P versus NP problem
![Diagram of complexity classes provided that P ≠ NP. The existence of problems within NP but outside both P and NP-complete, under that assumption, was established by Ladner's theorem.[1]](/uploads/202412/18/Complexity_classes.svg1944.png)
![The graph shows time (average of 100 instances in ms using a 933 MHz Pentium III) vs.problem size for knapsack problems for a state-of-the-art specialized algorithm. Quadratic fit suggests that empirical algorithmic complexity for instances with 50–10,000 variables is O((log(n))2).[15]](/uploads/202412/18/KnapsackEmpComplexity1945.GIF)
The P versus NP problem is a major unsolved problem in computer science.

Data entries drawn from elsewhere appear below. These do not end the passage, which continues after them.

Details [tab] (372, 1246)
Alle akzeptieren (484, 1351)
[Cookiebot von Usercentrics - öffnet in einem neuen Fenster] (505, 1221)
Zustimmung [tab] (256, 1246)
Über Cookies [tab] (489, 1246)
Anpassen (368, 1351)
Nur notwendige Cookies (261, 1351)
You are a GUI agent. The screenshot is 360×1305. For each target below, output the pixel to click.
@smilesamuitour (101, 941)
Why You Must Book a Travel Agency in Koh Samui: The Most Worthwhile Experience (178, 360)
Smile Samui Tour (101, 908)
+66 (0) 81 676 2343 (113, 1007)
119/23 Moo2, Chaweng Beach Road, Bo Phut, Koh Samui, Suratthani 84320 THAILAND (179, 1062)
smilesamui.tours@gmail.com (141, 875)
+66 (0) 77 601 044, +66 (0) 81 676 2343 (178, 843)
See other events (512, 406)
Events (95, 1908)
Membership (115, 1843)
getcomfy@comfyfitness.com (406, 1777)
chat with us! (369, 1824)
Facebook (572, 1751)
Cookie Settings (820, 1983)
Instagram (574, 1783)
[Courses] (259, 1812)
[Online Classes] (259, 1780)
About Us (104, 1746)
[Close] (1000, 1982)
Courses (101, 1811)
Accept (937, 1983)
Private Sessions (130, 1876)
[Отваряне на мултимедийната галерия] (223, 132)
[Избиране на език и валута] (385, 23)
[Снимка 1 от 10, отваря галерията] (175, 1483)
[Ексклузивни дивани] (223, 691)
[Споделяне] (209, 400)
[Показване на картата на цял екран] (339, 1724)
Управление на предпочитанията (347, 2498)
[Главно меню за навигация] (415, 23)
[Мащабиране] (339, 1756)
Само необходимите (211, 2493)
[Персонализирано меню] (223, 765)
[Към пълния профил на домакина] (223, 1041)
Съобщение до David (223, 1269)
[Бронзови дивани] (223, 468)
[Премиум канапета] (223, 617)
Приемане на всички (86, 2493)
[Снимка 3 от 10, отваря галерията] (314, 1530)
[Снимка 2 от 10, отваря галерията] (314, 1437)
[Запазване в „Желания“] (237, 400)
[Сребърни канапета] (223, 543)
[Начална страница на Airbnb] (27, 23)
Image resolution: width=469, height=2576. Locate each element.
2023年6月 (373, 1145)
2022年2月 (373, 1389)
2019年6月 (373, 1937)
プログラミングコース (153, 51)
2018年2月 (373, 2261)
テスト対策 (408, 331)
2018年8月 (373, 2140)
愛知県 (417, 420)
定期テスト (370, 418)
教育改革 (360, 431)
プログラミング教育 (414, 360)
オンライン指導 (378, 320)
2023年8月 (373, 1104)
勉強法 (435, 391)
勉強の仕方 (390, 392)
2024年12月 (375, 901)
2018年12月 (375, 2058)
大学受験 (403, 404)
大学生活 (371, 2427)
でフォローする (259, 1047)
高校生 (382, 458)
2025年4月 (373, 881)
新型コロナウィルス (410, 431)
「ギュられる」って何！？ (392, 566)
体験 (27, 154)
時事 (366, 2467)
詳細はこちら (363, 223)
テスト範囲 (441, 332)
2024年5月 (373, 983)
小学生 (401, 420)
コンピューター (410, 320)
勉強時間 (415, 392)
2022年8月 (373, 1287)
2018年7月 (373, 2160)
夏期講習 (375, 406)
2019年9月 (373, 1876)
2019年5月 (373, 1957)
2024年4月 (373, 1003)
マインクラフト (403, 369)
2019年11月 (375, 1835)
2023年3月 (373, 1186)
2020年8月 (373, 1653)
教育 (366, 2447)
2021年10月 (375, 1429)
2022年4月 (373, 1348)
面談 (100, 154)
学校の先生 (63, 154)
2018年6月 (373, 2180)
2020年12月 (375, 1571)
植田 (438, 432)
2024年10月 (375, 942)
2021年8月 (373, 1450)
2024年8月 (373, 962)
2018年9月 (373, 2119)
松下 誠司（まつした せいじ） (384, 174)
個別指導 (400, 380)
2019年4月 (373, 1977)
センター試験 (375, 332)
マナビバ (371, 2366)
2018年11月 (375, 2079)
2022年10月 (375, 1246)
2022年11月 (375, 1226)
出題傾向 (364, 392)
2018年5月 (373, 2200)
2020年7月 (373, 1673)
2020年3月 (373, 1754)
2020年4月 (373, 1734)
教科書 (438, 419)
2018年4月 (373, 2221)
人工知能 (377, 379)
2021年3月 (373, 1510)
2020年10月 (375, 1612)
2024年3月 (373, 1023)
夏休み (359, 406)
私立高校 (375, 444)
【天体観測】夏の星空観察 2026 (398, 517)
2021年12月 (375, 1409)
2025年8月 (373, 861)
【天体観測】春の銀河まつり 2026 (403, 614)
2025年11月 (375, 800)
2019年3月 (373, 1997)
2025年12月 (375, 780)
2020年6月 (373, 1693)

Informally speaking, it asks whether every problem whose solution can be quickly verified by a computer can also be quickly solved by a computer.
It was essentially first mentioned in a 1956 letter written by Kurt Gödel to John von Neumann. Gödel asked whether a certain NP-complete problem could be solved in quadratic or linear time. The precise statement of the P versus NP problem was introduced in 1971 by Stephen Cook in his seminal paper "The complexity of theorem proving procedures" and is considered by many to be the most important open problem in the field. It is one of the seven Millennium Prize Problems selected by the Clay Mathematics Institute to carry a US$1,000,000 prize for the first correct solution.